Part of a data file
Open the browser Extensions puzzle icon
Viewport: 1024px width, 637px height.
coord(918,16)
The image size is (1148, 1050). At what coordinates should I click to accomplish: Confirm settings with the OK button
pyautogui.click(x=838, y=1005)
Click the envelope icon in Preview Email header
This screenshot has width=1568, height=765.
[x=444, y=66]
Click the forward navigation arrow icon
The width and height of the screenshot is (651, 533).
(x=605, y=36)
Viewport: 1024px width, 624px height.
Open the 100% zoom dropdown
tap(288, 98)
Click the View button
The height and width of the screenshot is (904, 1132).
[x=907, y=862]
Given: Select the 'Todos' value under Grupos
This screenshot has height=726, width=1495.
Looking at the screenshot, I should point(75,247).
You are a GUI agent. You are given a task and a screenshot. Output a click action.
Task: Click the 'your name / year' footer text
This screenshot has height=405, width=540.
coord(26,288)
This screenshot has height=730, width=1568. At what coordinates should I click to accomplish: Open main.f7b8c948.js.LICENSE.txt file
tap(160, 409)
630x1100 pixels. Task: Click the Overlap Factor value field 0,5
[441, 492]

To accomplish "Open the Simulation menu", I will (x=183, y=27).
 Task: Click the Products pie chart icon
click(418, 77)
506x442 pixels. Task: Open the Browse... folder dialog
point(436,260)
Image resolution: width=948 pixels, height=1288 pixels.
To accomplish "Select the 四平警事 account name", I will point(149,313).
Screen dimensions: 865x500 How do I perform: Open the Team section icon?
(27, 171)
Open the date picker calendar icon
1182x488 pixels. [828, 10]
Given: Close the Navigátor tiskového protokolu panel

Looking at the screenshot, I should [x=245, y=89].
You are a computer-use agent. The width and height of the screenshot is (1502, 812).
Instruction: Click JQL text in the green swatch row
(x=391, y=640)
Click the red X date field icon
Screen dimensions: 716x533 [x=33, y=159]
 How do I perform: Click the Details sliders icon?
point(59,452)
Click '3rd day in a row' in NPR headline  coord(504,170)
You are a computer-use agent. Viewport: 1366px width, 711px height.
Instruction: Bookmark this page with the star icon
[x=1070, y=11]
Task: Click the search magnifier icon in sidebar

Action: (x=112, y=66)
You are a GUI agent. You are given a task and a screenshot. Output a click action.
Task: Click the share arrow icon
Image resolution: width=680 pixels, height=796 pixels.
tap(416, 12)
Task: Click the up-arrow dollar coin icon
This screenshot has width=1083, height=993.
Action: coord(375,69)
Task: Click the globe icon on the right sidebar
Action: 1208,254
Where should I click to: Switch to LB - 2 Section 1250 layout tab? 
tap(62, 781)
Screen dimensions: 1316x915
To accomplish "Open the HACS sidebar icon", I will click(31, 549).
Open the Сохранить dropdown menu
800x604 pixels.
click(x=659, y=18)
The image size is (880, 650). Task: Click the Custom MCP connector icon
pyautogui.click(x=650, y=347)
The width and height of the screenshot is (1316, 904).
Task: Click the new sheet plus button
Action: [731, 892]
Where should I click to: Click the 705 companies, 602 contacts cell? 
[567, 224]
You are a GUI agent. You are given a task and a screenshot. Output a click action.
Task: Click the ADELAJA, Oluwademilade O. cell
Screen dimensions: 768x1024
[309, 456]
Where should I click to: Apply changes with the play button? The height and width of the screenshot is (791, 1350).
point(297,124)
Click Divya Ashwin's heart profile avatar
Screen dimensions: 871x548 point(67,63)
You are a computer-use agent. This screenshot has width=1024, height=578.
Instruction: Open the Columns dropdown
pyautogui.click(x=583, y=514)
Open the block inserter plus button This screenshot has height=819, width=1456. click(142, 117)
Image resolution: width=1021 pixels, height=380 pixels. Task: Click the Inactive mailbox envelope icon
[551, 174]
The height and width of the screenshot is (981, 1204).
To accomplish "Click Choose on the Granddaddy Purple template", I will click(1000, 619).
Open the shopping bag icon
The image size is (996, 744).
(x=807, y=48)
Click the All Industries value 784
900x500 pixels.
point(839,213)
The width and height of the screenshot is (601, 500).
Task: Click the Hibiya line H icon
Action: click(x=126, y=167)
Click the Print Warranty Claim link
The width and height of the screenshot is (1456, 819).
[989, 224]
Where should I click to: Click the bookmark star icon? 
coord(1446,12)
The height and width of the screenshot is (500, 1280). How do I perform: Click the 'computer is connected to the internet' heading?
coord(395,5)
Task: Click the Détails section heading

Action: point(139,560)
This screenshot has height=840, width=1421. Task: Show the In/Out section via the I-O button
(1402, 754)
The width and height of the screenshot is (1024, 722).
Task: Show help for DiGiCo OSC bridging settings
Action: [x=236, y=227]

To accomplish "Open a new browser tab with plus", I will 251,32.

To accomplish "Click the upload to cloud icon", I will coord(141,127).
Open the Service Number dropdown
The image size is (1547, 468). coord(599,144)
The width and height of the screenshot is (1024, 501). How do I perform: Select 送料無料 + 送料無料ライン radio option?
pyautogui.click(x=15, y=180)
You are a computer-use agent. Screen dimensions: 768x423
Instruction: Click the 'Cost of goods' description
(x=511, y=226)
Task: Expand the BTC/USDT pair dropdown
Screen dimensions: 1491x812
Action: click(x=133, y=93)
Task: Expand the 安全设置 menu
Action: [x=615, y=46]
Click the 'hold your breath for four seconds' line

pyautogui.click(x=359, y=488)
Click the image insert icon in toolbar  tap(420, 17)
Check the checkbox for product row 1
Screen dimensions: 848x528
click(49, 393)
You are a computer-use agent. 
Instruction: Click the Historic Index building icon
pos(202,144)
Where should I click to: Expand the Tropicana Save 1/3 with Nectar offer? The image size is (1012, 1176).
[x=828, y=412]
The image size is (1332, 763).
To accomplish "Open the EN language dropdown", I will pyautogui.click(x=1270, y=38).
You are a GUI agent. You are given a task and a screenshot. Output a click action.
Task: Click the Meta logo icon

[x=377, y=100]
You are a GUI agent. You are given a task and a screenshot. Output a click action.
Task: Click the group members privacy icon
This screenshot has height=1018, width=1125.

AIM
Copy out the lines above exactly, beginning with the line that contains "will (x=183, y=27)." and continuing through the line that contains "1182x488 pixels. [828, 10]", both included.

RESULT FOR THIS TASK
To accomplish "Open the Simulation menu", I will (x=183, y=27).
 Task: Click the Products pie chart icon
click(418, 77)
506x442 pixels. Task: Open the Browse... folder dialog
point(436,260)
Image resolution: width=948 pixels, height=1288 pixels.
To accomplish "Select the 四平警事 account name", I will point(149,313).
Screen dimensions: 865x500 How do I perform: Open the Team section icon?
(27, 171)
Open the date picker calendar icon
1182x488 pixels. [828, 10]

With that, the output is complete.